DATA FOR THIS EXERCISE.
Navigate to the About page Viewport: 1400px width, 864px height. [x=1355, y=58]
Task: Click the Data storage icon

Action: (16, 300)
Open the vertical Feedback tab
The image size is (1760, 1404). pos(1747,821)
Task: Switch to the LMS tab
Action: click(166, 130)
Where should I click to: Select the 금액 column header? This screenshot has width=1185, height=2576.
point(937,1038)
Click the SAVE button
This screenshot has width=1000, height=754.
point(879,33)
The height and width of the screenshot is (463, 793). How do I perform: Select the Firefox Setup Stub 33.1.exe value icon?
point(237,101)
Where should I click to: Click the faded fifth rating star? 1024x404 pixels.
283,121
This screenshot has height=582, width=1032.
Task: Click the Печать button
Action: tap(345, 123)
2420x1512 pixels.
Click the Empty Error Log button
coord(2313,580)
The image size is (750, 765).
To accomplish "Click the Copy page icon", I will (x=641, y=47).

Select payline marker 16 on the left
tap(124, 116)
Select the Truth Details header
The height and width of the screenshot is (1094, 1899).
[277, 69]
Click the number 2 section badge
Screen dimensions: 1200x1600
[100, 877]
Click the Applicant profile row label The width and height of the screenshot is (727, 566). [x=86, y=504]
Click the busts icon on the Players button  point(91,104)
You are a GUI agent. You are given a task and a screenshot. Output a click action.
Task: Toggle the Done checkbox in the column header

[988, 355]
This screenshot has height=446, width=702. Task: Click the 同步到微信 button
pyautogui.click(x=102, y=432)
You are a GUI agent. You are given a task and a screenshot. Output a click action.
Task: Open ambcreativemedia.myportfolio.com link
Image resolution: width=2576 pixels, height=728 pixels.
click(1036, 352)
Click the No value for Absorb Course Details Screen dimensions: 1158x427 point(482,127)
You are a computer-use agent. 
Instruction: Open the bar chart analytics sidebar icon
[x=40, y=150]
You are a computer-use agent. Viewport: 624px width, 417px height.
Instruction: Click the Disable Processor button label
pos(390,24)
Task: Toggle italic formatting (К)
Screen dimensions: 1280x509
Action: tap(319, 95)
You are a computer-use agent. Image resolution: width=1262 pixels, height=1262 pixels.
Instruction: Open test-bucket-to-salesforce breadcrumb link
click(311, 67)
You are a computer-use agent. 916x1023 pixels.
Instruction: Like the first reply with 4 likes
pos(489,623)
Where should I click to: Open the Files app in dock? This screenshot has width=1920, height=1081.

THE PROBLEM.
Line by line, retype all the entries exactly as they are shown.

WORKED SOLUTION.
Navigate to the About page Viewport: 1400px width, 864px height. [x=1355, y=58]
Task: Click the Data storage icon

Action: (16, 300)
Open the vertical Feedback tab
The image size is (1760, 1404). pos(1747,821)
Task: Switch to the LMS tab
Action: click(166, 130)
Where should I click to: Select the 금액 column header? This screenshot has width=1185, height=2576.
point(937,1038)
Click the SAVE button
This screenshot has width=1000, height=754.
point(879,33)
The height and width of the screenshot is (463, 793). How do I perform: Select the Firefox Setup Stub 33.1.exe value icon?
point(237,101)
Where should I click to: Click the faded fifth rating star? 1024x404 pixels.
283,121
This screenshot has height=582, width=1032.
Task: Click the Печать button
Action: tap(345, 123)
2420x1512 pixels.
Click the Empty Error Log button
coord(2313,580)
The image size is (750, 765).
To accomplish "Click the Copy page icon", I will (x=641, y=47).

Select payline marker 16 on the left
tap(124, 116)
Select the Truth Details header
The height and width of the screenshot is (1094, 1899).
[277, 69]
Click the number 2 section badge
Screen dimensions: 1200x1600
[100, 877]
Click the Applicant profile row label The width and height of the screenshot is (727, 566). [x=86, y=504]
Click the busts icon on the Players button  point(91,104)
You are a GUI agent. You are given a task and a screenshot. Output a click action.
Task: Toggle the Done checkbox in the column header

[988, 355]
This screenshot has height=446, width=702. Task: Click the 同步到微信 button
pyautogui.click(x=102, y=432)
You are a GUI agent. You are given a task and a screenshot. Output a click action.
Task: Open ambcreativemedia.myportfolio.com link
Image resolution: width=2576 pixels, height=728 pixels.
click(1036, 352)
Click the No value for Absorb Course Details Screen dimensions: 1158x427 point(482,127)
You are a computer-use agent. 
Instruction: Open the bar chart analytics sidebar icon
[x=40, y=150]
You are a computer-use agent. Viewport: 624px width, 417px height.
Instruction: Click the Disable Processor button label
pos(390,24)
Task: Toggle italic formatting (К)
Screen dimensions: 1280x509
Action: tap(319, 95)
You are a computer-use agent. Image resolution: width=1262 pixels, height=1262 pixels.
Instruction: Open test-bucket-to-salesforce breadcrumb link
click(311, 67)
You are a computer-use agent. 916x1023 pixels.
Instruction: Like the first reply with 4 likes
pos(489,623)
Where should I click to: Open the Files app in dock? This screenshot has width=1920, height=1081.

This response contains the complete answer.